IMPORTANT! Even if we are not using integer-based salts, we can simply select all distinct salts from the table and apply each salt to each password we are testing. For this reason, storing the salt in the table may not be a great idea. If we do not know the cryptographic function, we can try a range. If we do not know how the salt has been applied, we can guess at some common techniques - i.e. applying the salt to the beginning or end of a password. Nor are potential passwords limited to 10 - within a click or two of the right Google search, it is possible to download millions of password samples.
This is computationally expensive, but only the result of the Cartesian products of all of these factors:
Check operations = Number of passwords to check * number of different cryptographic schemes * number of distinct salts known * number of different salt application techniques
Instead, some developers choose to store the salt in the application-side code. This has one major benefit and one major drawback - the benefit is that the source code (or server-side code) would have to be compromised to access the salt value, which would probably present many other, more urgent problems if that occurred, and can be difficult to do. The drawback is that using this approach, typically a single salt value is used for all passwords. If this value is compromised, all passwords could be at risk of compromise.
Other theoretical attack vectors include packet sniffing. Is the application-side code using SSL to communicate with the database? If not, why not? SQL Server supports key/certificate-based authentication with client connections. Without this, a successful login attempt including username, user-entered password and salt could be sniffed en-route.
So what lessons can we learn from this demonstration?
==============================
REQUEST 1 »
Answer the following questions using the text on password salting.
(a) Instead of storing the salt in the table, where do some developers choose to store it?
(b) What kind of authentication does SQL Server support with client connections?
(c) What is the drawback of keeping the salt in the application-side code?
REQUEST 2 » Retype the portion of the text on password salting from "Other theoretical attack" to "from this demonstration?".

(Stored entries)
==============================
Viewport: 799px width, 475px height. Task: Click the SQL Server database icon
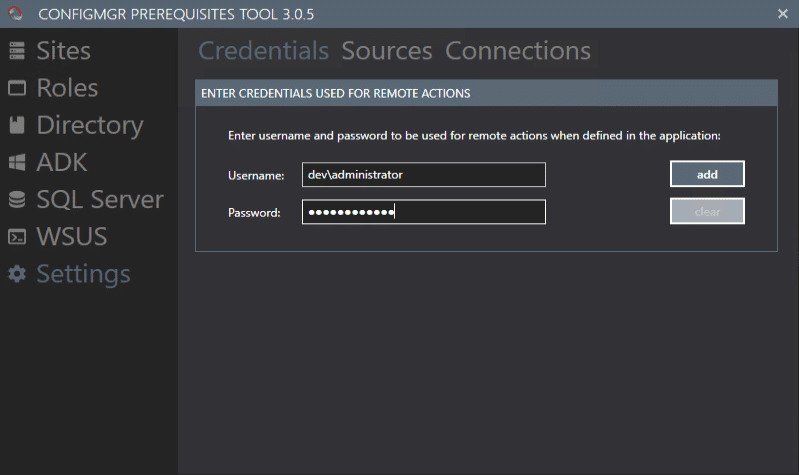(x=17, y=200)
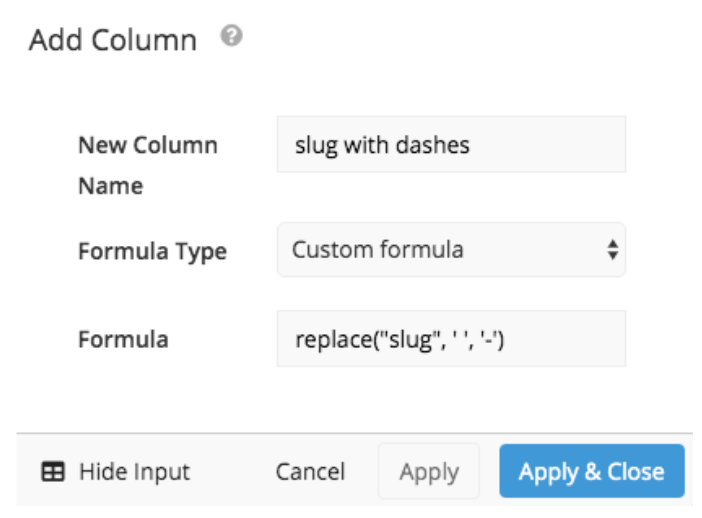Open the Formula Type dropdown
The image size is (702, 518).
pyautogui.click(x=451, y=250)
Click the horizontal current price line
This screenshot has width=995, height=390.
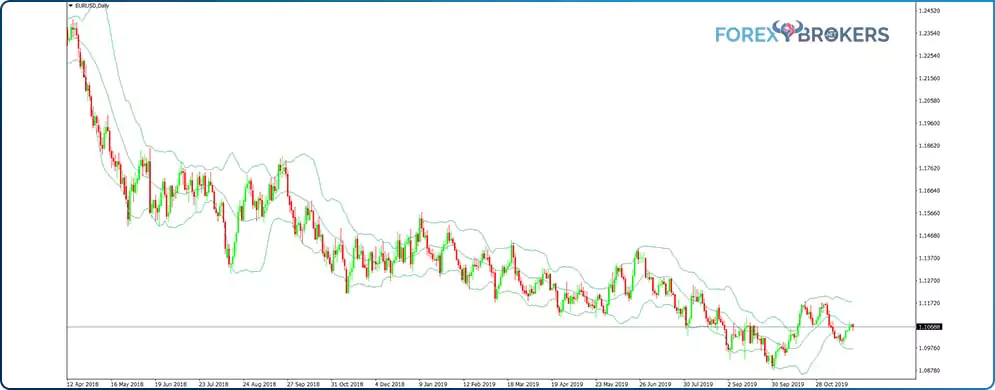(490, 327)
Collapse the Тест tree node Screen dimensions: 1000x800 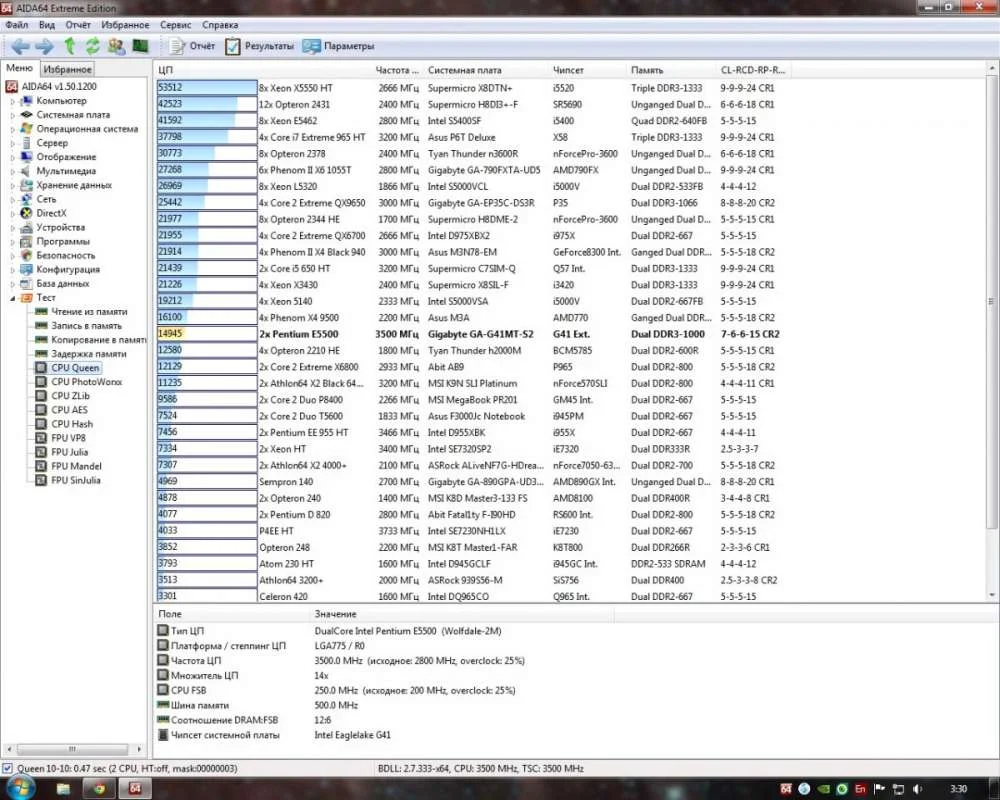[14, 298]
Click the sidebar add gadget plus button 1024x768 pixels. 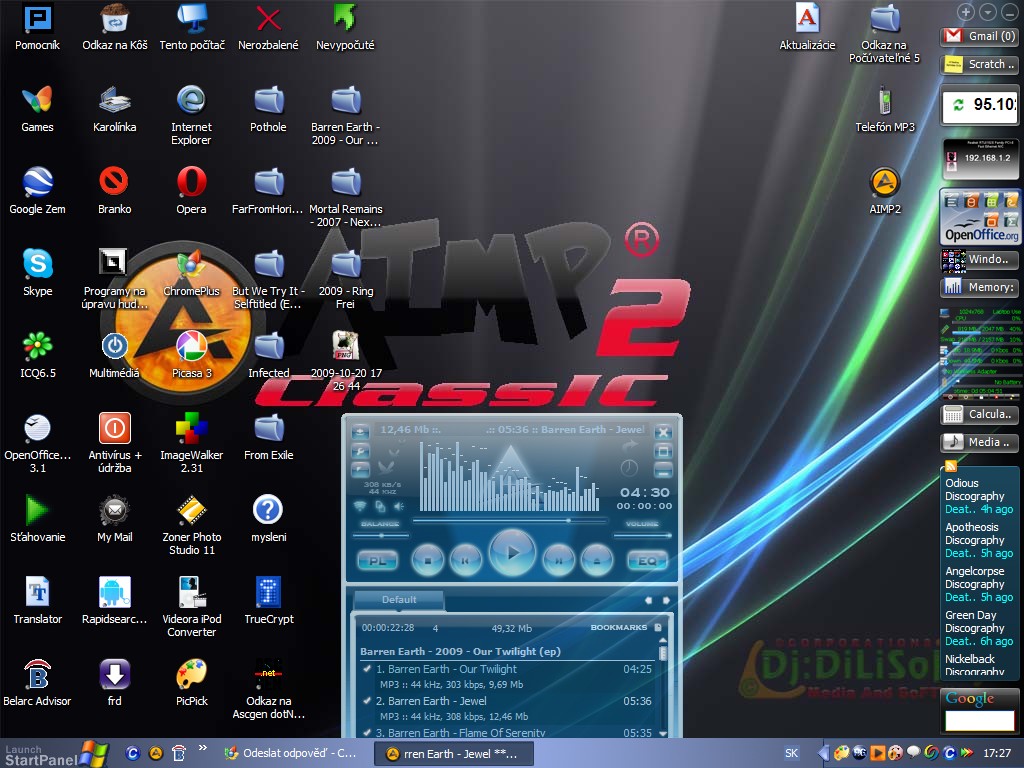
==============================
RESPONSE 1 »
(a) In the application-side code.
(b) Key/certificate-based authentication.
(c) Typically a single salt value is used for all passwords, so if it is compromised, all passwords could be at risk of compromise.

RESPONSE 2 »
Other theoretical attack vectors include packet sniffing. Is the application-side code using SSL to communicate with the database? If not, why not? SQL Server supports key/certificate-based authentication with client connections. Without this, a successful login attempt including username, user-entered password and salt could be sniffed en-route.
So what lessons can we learn from this demonstration?